*** Block opens ***
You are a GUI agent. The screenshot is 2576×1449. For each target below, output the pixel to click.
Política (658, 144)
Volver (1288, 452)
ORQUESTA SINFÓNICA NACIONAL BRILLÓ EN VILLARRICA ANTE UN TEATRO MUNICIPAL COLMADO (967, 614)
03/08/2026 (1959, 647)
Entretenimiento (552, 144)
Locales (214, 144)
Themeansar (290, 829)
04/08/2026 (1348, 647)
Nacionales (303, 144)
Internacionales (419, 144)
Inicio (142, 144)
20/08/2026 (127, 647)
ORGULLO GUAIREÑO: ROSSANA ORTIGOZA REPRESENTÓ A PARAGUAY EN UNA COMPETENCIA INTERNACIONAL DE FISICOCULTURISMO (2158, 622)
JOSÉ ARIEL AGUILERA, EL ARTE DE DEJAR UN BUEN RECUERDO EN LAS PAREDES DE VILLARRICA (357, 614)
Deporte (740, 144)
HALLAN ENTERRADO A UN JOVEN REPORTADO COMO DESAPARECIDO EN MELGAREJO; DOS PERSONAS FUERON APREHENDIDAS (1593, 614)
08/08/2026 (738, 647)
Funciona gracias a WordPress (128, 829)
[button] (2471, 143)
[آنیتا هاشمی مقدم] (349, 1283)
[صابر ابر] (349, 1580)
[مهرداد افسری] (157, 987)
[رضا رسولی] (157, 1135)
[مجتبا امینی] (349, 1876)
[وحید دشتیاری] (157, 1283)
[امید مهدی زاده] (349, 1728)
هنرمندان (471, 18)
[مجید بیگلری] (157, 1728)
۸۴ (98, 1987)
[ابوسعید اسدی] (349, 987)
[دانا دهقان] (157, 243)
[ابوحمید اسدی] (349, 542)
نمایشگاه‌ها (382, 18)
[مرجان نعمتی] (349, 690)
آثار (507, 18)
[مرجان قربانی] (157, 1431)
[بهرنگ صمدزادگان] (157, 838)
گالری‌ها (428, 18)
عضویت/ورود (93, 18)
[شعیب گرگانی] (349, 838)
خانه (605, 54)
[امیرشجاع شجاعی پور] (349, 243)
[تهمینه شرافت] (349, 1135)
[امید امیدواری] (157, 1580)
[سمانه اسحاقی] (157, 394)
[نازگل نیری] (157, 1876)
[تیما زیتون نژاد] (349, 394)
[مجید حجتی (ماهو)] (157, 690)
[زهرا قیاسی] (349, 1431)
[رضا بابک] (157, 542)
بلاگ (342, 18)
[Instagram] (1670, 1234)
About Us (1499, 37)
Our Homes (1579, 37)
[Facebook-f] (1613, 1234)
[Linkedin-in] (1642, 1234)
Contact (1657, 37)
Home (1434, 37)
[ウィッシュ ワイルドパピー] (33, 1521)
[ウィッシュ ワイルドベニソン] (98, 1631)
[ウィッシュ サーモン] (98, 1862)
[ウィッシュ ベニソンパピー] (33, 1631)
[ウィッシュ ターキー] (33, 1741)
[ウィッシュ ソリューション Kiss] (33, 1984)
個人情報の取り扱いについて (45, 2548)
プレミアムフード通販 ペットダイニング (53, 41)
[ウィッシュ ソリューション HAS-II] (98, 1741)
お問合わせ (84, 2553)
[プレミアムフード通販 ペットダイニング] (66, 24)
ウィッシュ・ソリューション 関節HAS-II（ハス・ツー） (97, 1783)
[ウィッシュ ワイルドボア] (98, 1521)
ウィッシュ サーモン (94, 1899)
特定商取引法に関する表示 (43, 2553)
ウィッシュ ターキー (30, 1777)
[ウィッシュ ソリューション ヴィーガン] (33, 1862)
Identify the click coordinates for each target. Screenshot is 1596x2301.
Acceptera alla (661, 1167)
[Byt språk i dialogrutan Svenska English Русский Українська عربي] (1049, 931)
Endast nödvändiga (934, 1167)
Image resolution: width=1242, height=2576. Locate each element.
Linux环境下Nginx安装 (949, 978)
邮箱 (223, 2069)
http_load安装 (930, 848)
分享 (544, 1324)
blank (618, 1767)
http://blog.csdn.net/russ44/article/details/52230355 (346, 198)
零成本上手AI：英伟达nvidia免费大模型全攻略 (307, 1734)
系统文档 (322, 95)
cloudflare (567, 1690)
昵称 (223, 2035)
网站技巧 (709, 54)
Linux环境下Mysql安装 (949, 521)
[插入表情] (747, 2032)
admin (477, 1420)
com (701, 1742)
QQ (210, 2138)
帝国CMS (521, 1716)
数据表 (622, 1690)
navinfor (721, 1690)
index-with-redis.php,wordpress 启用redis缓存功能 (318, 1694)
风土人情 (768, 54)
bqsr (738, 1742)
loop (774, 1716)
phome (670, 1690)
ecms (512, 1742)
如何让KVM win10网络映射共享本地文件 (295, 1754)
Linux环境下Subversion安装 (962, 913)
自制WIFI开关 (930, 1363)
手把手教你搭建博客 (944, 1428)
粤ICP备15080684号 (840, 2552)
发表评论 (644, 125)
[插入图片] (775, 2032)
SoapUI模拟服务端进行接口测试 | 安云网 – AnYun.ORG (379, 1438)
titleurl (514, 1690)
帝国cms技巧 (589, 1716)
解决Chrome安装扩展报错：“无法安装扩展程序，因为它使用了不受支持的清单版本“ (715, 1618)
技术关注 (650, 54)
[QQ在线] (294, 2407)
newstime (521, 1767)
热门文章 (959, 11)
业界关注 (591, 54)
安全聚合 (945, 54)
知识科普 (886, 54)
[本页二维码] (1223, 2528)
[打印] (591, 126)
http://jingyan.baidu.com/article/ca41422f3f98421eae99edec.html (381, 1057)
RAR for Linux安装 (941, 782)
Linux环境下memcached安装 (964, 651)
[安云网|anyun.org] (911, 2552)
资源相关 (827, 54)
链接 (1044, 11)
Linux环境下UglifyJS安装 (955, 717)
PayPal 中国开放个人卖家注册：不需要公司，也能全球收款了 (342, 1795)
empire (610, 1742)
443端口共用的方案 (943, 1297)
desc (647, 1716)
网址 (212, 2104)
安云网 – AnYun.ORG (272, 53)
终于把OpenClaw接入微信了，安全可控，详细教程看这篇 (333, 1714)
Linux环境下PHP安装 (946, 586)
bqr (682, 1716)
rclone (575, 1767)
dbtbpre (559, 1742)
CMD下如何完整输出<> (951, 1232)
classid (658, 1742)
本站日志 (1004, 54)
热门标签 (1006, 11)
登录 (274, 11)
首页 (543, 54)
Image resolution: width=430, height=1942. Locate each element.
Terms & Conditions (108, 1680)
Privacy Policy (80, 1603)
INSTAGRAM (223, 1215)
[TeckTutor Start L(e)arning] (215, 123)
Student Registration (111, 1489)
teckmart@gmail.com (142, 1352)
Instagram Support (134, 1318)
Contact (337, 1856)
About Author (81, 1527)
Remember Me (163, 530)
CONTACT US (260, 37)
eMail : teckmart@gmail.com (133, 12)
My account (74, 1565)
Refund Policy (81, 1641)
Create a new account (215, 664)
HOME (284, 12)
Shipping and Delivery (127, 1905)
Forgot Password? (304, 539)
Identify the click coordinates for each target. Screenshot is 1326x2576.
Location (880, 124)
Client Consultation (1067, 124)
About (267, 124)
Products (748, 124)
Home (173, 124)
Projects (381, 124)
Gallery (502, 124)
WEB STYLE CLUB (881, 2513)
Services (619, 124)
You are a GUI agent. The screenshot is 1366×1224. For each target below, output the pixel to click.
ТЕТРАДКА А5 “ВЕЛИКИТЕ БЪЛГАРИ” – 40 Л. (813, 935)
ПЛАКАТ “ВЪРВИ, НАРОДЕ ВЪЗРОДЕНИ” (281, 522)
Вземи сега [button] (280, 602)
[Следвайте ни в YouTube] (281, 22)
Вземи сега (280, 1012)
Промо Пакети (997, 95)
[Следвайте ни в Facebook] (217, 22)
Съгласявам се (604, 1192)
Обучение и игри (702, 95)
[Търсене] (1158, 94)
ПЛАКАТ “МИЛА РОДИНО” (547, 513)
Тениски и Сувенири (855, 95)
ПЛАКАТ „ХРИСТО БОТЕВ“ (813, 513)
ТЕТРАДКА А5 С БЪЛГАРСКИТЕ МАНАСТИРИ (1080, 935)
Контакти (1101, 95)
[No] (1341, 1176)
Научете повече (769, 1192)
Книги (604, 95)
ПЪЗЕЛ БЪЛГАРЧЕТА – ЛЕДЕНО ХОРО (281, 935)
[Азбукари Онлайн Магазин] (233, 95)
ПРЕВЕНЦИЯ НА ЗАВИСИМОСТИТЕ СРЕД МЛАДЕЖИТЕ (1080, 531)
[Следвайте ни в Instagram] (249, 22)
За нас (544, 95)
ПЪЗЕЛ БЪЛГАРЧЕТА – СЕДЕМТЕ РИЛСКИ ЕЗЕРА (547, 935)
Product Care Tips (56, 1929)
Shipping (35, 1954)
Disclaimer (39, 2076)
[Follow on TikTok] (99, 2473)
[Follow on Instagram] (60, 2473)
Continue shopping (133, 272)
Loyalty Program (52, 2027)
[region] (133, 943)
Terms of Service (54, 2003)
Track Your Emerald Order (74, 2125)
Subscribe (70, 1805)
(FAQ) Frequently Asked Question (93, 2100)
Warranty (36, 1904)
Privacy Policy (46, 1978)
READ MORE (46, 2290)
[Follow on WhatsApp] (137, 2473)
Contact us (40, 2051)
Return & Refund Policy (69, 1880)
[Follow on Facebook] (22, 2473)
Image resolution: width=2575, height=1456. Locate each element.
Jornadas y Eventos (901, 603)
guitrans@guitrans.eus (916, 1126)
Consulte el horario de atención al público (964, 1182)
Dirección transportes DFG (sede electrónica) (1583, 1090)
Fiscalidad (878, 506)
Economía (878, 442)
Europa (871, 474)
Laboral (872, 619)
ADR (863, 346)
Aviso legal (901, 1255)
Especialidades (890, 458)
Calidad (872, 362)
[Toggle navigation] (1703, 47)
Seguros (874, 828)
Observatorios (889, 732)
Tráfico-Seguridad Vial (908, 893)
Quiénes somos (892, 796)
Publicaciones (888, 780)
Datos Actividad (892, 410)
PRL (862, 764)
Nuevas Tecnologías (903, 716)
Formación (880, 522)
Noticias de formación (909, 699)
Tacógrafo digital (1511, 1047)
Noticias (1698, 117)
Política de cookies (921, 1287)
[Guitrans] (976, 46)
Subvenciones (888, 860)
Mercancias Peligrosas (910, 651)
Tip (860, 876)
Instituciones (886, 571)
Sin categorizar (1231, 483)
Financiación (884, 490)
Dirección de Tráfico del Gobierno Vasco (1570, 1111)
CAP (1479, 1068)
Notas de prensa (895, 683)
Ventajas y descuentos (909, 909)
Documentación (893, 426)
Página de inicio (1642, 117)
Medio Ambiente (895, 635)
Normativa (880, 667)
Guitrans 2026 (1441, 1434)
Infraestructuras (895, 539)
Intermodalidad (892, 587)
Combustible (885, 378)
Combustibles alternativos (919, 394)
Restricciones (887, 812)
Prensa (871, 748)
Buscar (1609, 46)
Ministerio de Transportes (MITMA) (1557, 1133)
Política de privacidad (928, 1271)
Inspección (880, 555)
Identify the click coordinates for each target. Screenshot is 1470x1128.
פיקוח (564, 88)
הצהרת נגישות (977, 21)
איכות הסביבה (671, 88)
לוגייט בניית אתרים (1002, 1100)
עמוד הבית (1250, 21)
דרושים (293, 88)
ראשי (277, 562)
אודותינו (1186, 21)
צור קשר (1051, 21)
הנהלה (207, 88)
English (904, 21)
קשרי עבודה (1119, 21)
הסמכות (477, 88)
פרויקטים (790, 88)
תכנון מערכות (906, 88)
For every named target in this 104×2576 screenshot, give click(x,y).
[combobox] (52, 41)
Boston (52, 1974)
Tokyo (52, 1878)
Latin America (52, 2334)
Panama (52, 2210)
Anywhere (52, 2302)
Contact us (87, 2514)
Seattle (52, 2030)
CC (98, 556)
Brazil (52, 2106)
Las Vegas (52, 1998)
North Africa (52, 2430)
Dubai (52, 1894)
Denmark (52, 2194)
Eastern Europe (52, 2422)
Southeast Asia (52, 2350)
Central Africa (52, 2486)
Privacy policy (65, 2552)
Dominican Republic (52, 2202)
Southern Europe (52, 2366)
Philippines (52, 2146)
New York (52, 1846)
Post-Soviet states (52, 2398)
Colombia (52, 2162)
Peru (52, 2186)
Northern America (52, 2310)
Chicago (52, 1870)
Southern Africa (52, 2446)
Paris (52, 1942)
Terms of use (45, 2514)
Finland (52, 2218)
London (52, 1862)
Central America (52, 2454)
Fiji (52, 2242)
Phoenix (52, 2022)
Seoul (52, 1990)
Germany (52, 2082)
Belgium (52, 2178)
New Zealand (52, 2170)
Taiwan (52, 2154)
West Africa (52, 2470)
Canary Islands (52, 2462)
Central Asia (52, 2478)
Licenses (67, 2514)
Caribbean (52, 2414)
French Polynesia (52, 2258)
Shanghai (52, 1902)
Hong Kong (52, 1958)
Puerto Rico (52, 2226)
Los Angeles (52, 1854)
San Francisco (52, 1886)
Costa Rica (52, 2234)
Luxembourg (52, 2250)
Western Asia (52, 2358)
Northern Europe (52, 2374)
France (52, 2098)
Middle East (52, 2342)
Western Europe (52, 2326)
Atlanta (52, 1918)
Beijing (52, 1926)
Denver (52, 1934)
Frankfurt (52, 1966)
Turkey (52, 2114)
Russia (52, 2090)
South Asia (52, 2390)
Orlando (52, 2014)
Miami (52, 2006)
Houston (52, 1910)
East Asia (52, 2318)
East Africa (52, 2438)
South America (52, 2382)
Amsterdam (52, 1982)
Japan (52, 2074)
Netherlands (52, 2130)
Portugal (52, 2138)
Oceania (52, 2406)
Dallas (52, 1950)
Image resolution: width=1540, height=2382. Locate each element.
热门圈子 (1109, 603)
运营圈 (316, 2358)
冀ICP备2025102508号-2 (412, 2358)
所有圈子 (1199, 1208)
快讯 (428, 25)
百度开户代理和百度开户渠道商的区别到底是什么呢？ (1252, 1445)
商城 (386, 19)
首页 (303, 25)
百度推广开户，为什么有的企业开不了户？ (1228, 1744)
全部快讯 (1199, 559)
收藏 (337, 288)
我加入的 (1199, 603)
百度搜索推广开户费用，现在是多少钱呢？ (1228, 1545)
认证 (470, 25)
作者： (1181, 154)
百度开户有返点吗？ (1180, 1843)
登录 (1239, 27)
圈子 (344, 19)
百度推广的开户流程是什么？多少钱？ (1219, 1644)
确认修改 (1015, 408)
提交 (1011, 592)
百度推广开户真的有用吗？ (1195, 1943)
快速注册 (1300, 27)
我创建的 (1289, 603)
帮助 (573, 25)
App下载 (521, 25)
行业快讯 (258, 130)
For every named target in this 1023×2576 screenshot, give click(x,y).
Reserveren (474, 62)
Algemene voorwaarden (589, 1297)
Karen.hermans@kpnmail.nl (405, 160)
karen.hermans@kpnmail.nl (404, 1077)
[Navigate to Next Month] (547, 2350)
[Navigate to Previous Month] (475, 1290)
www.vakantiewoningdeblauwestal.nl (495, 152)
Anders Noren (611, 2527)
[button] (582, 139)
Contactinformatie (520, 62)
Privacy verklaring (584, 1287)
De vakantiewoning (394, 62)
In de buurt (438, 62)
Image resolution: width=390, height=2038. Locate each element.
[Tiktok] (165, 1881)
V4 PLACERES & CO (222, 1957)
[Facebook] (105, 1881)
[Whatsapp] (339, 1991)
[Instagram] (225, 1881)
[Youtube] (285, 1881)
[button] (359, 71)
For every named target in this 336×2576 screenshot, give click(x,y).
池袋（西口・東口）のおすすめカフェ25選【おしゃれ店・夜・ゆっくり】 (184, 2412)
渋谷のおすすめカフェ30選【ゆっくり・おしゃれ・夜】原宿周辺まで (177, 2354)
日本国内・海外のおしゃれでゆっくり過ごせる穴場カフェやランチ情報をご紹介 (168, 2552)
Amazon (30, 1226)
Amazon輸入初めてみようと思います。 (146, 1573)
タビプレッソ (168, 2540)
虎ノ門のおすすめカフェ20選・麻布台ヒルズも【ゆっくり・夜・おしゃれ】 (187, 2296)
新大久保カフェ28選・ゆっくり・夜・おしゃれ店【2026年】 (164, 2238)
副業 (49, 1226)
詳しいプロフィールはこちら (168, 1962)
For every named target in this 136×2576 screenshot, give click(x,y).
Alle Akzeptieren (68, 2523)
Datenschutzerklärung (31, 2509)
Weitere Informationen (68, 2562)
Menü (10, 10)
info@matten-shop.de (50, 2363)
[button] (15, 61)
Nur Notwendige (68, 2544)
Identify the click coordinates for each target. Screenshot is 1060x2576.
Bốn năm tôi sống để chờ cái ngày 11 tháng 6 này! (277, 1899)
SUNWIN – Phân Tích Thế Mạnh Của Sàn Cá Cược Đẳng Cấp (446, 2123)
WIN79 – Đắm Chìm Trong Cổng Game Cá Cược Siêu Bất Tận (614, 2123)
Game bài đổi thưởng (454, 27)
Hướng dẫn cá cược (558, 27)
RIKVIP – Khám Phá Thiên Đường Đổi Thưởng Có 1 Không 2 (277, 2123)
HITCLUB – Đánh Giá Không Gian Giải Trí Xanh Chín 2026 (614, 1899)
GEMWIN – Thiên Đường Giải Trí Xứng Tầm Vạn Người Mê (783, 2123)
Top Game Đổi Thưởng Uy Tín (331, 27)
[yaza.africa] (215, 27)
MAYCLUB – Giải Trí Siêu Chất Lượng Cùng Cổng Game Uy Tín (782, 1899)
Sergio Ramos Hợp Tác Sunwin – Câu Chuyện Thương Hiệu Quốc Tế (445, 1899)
*** Block closes ***
=== Task instructions ===
When the line with "Tráfico-Seguridad Vial (908, 893)" is reached in the data above, begin copying, and stop after the line with "Guitrans 2026 (1441, 1434)"; copy each line exactly, both ends included.

=== Solution below ===
Tráfico-Seguridad Vial (908, 893)
Quiénes somos (892, 796)
Publicaciones (888, 780)
Datos Actividad (892, 410)
PRL (862, 764)
Nuevas Tecnologías (903, 716)
Formación (880, 522)
Noticias de formación (909, 699)
Tacógrafo digital (1511, 1047)
Noticias (1698, 117)
Política de cookies (921, 1287)
[Guitrans] (976, 46)
Subvenciones (888, 860)
Mercancias Peligrosas (910, 651)
Tip (860, 876)
Instituciones (886, 571)
Sin categorizar (1231, 483)
Financiación (884, 490)
Dirección de Tráfico del Gobierno Vasco (1570, 1111)
CAP (1479, 1068)
Notas de prensa (895, 683)
Ventajas y descuentos (909, 909)
Documentación (893, 426)
Página de inicio (1642, 117)
Medio Ambiente (895, 635)
Normativa (880, 667)
Guitrans 2026 (1441, 1434)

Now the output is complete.